Reuland on Lack of ID Research

Fellow PT contributor Steve Reuland has a follow up on my two posts about the recent DI excuses for the utter lack of research on intelligent design. He makes the very important point that not only has there been no such research, there has been no suggestion of how it might even hypothetically be conducted. I'll post a long excerpt after the fold:

It's not even all that important for the DI or for any group of ID supporters to actually get their hands wet performing bench research. What really matters in this game is that you've got ideas for research, that your so-called theory serves as a conduit for building a research program and leading to new knowledge. Scientists have to look at your claims and be able to think of ways to test them using novel experiments, and then hopefully use their preliminary results to guide further research. That's the first necessary step to fomenting a scientific revolution. It takes a lot more than that of course, but this is the bare minimum requirement for even doing science.

The most telling thing, therefore, isn't that the DI has failed to set-up labs or churn out papers (assuming we're not dumb enough to believe that it's all being done in secret and will come pouring forth any day now). The most telling thing is that they can't even tell us what an ID research program is supposed to look like. It is not the least bit clear what kind of research one would even do under an "intelligent design" paradigm. Heck, if they would just tell me, I'd do the experiments for them. What they really need are research proposals, the kinds of things expected of grad students before they start their dissertation work. This makes things even easier on the Discovery Institute, because proposals don't cost any money beyond paying someone's salary. And there's also no need to worry about "persecution", as if that were a rational concern to begin with.

An excellent point. He also recalls an earlier situation that I should have remembered when writing my post. Last December, the NY Times reported (see my post on the subject from then) that the Templeton Foundation had explicitly asked the DI to propose such research and offered to fund it, but that they couldn't come up with any proposals:

The Templeton Foundation, a major supporter of projects seeking to reconcile science and religion, says that after providing a few grants for conferences and courses to debate intelligent design, they asked proponents to submit proposals for actual research.

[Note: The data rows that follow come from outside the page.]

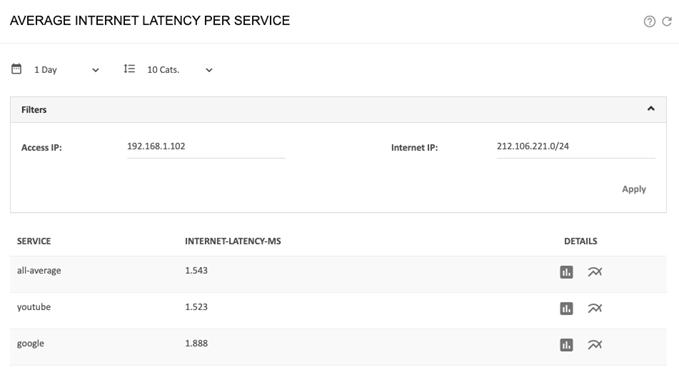Click the refresh icon in header
This screenshot has height=380, width=679.
point(667,21)
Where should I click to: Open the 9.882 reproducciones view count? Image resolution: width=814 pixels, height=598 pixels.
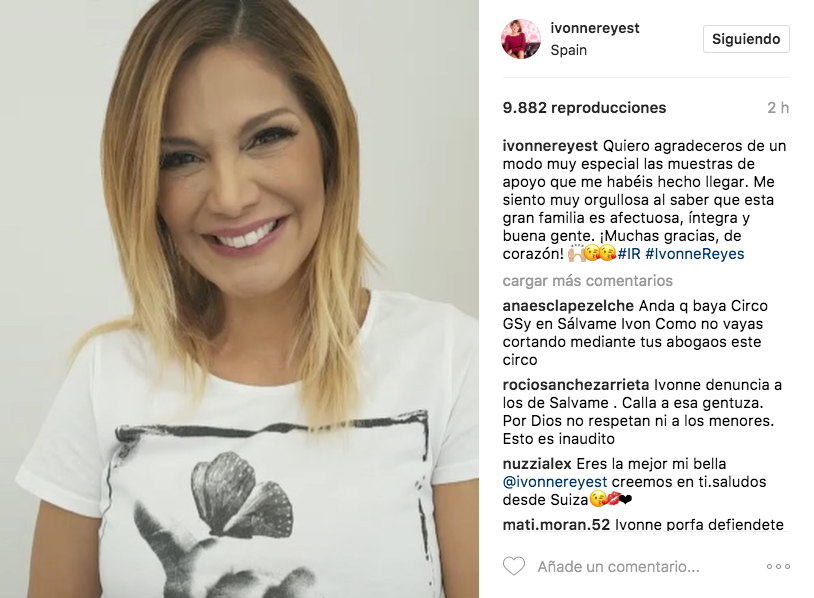point(584,107)
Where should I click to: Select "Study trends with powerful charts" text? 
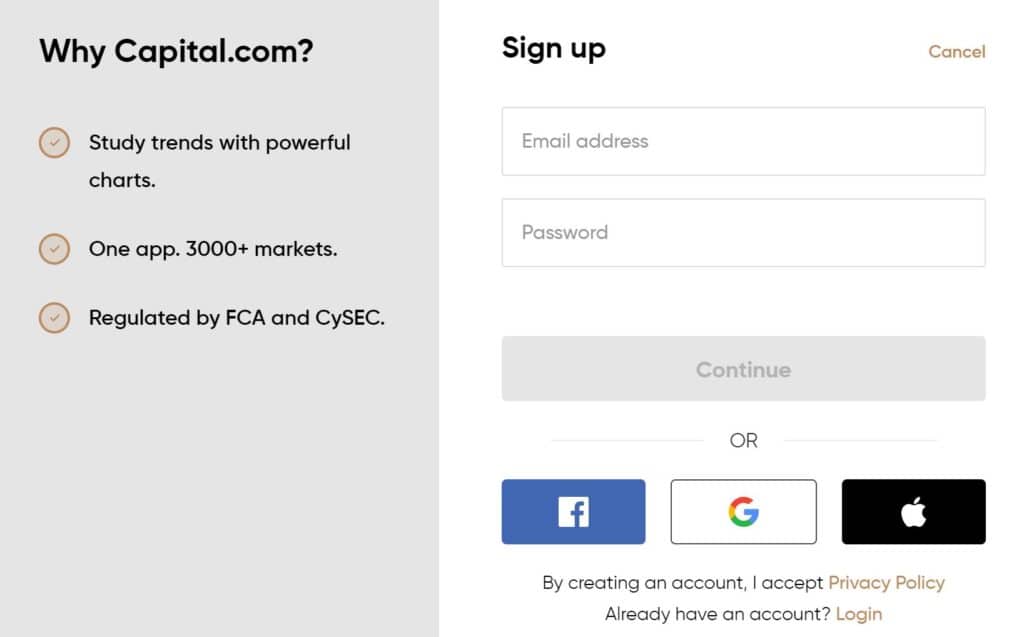click(219, 143)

"They never came in," said Charles L. Harper Jr., senior vice president at the Templeton Foundation, who said that while he was skeptical from the beginning, other foundation officials were initially intrigued and later grew disillusioned.

"From the point of view of rigor and intellectual seriousness, the intelligent design people don't come out very well in our world of scientific review," he said.

The Templeton Foundation would jump at the chance to fund this research, but no one has yet come up with any way it can be tested. It's important to remember that during the Dover trial, ID advocate Scott Minnich admitted under cross examination that concepts like irreducible complexity, even if they could be tested, are tests of evolution, not of ID.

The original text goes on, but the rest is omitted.